• [What to produce]: The lines to return are those below that contain the word "picker".

• [Data section]:
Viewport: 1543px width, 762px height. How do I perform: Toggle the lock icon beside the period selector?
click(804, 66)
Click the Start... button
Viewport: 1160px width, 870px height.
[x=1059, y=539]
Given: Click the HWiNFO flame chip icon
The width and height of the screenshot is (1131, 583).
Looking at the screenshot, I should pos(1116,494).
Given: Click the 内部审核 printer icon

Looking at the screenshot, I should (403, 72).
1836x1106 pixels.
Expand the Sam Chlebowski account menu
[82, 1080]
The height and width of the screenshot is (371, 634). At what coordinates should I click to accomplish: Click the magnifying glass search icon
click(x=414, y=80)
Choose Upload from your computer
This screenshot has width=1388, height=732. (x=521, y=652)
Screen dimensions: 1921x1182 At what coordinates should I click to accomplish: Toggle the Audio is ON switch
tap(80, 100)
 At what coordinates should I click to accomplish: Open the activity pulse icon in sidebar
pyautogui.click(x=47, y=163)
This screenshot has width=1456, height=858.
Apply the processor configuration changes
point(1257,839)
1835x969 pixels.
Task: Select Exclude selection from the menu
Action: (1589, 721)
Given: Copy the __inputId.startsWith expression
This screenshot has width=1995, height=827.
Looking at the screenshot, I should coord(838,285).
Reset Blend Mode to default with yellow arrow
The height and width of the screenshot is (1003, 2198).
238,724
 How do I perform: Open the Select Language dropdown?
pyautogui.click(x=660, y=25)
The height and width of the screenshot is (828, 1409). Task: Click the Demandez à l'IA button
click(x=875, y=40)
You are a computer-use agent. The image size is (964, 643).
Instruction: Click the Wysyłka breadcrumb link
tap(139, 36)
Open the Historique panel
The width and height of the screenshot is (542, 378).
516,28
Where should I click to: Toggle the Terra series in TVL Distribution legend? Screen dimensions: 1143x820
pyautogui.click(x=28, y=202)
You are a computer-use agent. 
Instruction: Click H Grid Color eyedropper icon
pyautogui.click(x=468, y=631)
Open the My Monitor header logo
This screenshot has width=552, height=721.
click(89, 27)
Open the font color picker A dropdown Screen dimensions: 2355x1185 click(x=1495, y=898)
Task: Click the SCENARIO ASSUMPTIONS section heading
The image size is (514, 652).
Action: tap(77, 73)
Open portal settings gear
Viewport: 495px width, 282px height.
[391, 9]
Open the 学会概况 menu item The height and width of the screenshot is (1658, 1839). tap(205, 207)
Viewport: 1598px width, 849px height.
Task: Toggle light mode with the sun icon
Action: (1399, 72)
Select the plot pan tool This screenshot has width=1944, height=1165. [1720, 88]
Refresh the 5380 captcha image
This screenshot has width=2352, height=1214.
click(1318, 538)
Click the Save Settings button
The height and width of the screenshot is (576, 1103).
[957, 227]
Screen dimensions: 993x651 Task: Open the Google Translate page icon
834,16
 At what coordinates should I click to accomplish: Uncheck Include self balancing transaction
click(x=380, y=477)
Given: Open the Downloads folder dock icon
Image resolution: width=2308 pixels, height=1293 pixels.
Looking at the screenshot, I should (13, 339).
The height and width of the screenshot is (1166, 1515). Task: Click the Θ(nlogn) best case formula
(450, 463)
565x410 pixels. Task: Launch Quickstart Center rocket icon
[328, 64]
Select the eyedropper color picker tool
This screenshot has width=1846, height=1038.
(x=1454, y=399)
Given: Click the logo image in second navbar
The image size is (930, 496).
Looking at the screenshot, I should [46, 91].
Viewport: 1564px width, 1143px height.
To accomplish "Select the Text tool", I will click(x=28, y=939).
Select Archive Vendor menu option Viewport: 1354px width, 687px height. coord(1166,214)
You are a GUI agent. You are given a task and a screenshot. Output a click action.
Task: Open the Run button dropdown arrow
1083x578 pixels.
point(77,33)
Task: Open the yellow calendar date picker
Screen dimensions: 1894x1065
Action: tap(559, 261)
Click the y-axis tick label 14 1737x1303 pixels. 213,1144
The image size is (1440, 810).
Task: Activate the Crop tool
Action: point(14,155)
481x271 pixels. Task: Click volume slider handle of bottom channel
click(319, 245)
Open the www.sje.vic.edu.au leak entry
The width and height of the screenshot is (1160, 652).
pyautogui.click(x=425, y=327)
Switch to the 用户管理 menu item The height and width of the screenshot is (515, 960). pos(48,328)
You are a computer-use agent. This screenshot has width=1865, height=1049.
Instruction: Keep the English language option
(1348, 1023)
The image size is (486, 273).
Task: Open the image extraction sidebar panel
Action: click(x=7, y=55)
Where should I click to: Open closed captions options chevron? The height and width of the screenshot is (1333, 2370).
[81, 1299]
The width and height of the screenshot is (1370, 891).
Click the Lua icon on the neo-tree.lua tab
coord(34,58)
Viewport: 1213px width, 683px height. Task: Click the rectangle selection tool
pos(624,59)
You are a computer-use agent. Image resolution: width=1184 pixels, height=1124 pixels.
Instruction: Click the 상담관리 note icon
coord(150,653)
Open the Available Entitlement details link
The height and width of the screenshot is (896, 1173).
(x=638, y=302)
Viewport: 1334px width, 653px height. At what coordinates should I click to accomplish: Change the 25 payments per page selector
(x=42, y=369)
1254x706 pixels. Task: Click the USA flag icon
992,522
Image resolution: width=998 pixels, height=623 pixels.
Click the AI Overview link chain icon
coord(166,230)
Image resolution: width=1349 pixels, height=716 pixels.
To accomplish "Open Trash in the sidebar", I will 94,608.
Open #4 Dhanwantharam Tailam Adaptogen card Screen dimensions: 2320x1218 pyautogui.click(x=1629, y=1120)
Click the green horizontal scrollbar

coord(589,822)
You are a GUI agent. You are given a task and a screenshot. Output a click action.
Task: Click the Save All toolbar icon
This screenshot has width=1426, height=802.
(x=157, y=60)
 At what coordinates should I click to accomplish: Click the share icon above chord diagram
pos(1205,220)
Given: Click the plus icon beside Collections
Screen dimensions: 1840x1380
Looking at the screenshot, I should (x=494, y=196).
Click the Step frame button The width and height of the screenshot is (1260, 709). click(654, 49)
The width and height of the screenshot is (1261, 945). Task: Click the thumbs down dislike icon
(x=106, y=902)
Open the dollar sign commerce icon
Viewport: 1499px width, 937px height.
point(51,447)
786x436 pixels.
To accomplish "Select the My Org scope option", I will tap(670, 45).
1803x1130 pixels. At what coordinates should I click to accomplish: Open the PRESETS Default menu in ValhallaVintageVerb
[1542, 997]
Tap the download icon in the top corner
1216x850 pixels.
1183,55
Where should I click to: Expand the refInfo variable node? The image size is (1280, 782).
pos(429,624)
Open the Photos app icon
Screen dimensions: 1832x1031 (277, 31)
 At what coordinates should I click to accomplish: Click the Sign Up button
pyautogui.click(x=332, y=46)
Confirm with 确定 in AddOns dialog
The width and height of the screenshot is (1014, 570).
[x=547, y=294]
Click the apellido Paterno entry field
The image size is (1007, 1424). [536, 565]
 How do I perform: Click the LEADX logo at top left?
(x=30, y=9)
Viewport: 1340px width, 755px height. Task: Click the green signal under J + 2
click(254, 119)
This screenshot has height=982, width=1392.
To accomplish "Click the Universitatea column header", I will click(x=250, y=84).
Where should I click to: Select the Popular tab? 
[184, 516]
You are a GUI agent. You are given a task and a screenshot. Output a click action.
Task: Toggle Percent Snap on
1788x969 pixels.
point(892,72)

• [Task response]:
Open the font color picker A dropdown Screen dimensions: 2355x1185 click(x=1495, y=898)
Select the eyedropper color picker tool
Task: Open the yellow calendar date picker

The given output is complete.